Description of the task. Here the job is to print only the lines from the one containing "Viewport: 531px width, 349px height." to the end of the entries, both included, exactly as they stand, with pictures excluded.

Provided information.

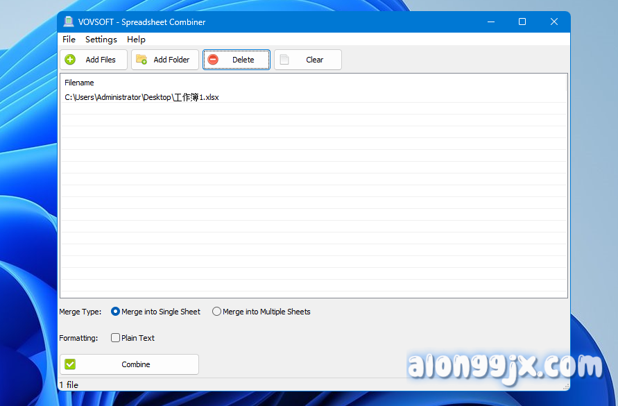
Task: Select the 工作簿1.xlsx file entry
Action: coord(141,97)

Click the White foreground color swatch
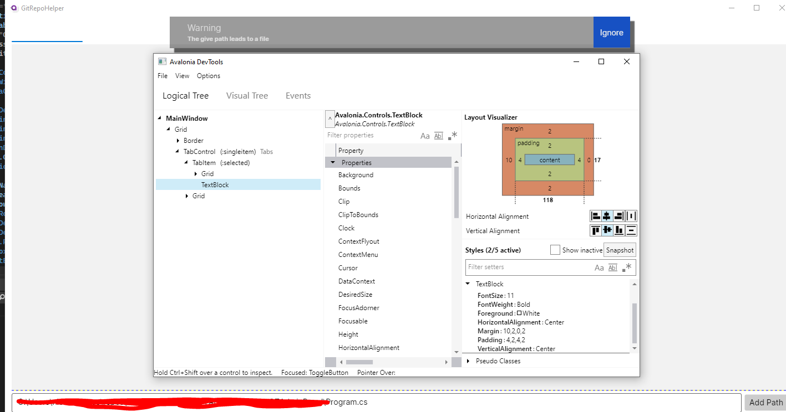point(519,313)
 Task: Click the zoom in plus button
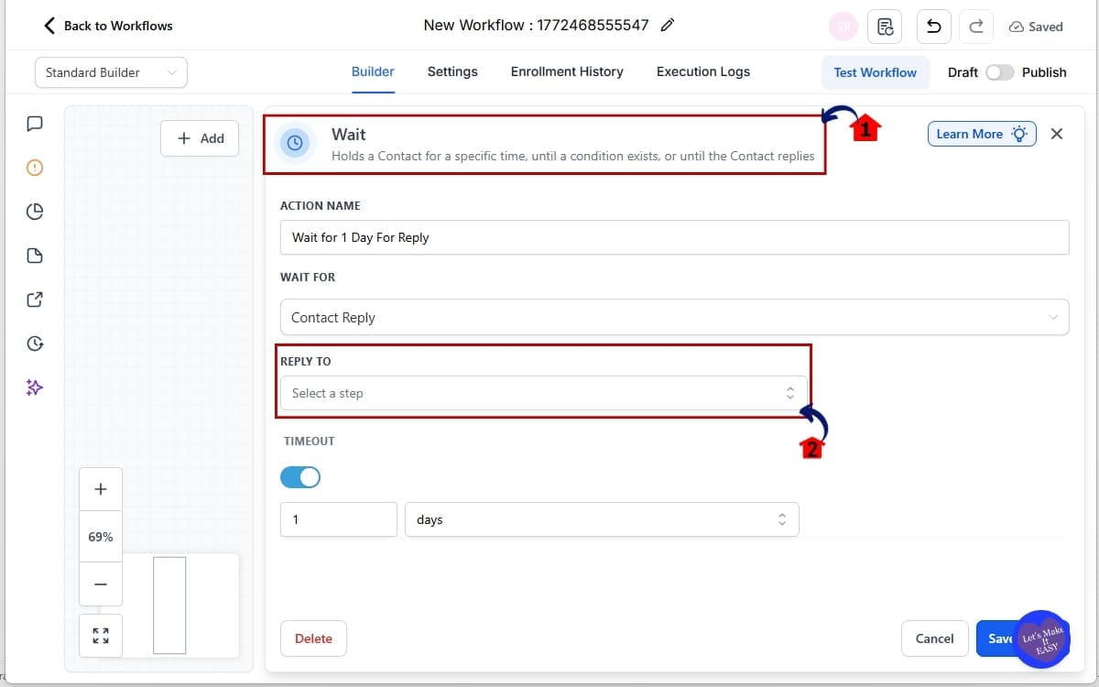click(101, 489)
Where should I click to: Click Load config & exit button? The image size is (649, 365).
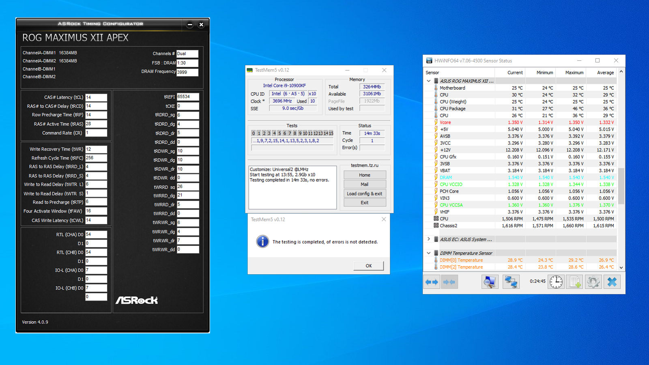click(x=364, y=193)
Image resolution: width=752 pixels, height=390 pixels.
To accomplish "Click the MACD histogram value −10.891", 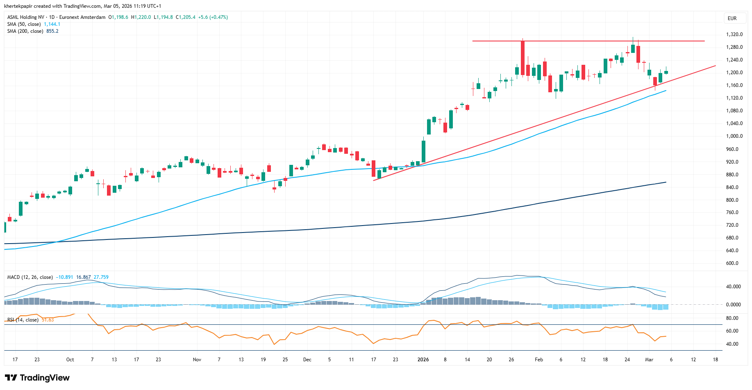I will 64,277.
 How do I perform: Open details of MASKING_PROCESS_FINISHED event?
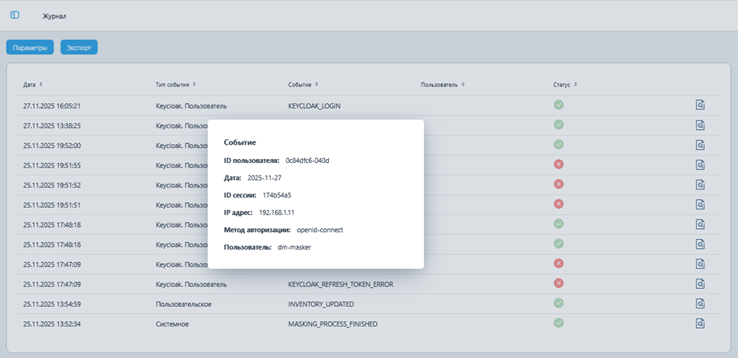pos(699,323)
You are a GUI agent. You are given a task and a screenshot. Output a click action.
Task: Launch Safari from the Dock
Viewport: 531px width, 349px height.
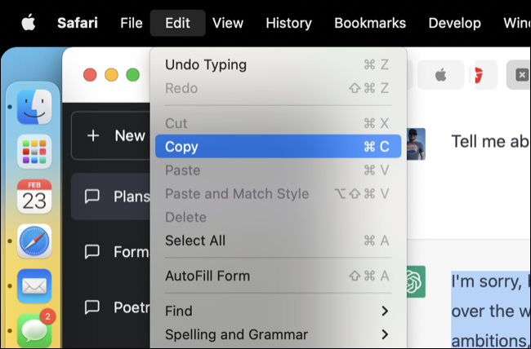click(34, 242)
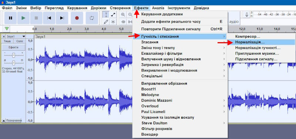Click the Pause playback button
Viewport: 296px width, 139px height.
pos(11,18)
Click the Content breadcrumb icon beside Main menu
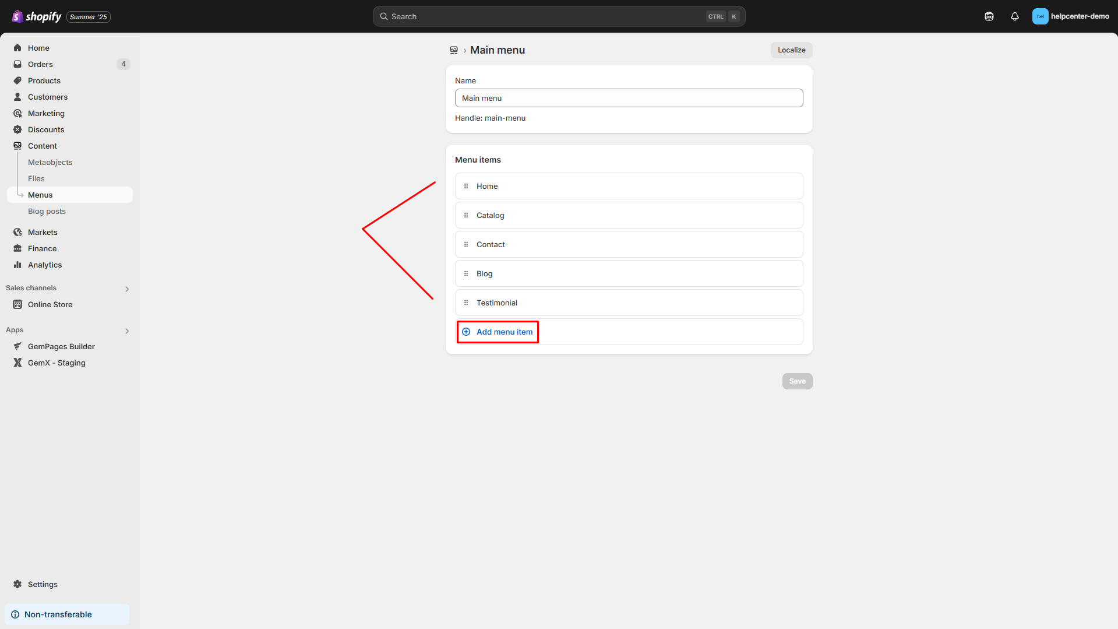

Exercise response.
Viewport: 531px width, 349px height.
click(34, 242)
Click the Pause playback button
Viewport: 296px width, 139px height.
pos(11,18)
Click the Content breadcrumb icon beside Main menu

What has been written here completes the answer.